=== WORK REQUIRED ===
Please find every line below that includes "will" and report how many there are. Nothing else is needed.

=== TASK MATERIAL ===
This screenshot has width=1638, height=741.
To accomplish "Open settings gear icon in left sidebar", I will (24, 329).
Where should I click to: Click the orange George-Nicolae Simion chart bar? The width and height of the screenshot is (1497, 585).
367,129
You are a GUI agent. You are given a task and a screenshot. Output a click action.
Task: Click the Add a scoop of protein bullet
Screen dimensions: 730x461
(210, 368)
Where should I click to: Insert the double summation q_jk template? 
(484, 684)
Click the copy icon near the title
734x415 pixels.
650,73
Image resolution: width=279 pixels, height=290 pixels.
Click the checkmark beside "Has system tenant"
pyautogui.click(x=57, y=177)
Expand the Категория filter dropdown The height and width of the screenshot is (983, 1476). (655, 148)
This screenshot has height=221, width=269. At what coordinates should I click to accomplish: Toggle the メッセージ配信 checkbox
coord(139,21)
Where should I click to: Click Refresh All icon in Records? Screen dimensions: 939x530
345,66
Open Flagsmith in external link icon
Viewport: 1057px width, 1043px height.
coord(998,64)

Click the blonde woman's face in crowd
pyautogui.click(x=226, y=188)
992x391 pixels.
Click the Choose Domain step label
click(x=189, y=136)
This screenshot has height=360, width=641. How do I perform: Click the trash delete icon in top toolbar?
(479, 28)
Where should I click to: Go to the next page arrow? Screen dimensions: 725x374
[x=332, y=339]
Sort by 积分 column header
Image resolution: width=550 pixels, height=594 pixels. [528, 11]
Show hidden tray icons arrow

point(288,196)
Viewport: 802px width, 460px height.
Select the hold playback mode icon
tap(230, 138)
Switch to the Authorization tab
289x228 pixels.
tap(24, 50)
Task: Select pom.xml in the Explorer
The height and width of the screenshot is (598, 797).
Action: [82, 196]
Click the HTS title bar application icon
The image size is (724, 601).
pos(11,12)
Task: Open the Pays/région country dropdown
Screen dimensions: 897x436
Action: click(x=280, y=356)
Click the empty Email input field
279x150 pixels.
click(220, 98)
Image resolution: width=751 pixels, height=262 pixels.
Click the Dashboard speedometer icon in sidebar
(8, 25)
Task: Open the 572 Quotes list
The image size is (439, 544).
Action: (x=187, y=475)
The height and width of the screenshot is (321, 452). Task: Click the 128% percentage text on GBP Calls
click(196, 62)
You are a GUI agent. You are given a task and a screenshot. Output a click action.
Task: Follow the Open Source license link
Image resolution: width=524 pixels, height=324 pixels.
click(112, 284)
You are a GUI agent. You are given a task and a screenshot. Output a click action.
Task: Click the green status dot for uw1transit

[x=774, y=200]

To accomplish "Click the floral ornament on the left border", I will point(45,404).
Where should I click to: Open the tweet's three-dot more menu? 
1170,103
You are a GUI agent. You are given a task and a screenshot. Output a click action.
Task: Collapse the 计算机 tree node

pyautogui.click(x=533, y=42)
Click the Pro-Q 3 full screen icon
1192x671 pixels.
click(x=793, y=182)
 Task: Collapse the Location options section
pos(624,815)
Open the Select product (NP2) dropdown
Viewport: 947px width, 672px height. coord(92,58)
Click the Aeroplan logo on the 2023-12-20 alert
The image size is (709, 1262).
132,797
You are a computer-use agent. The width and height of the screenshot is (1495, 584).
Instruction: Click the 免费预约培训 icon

=== RESULT OF THIS TASK ===
2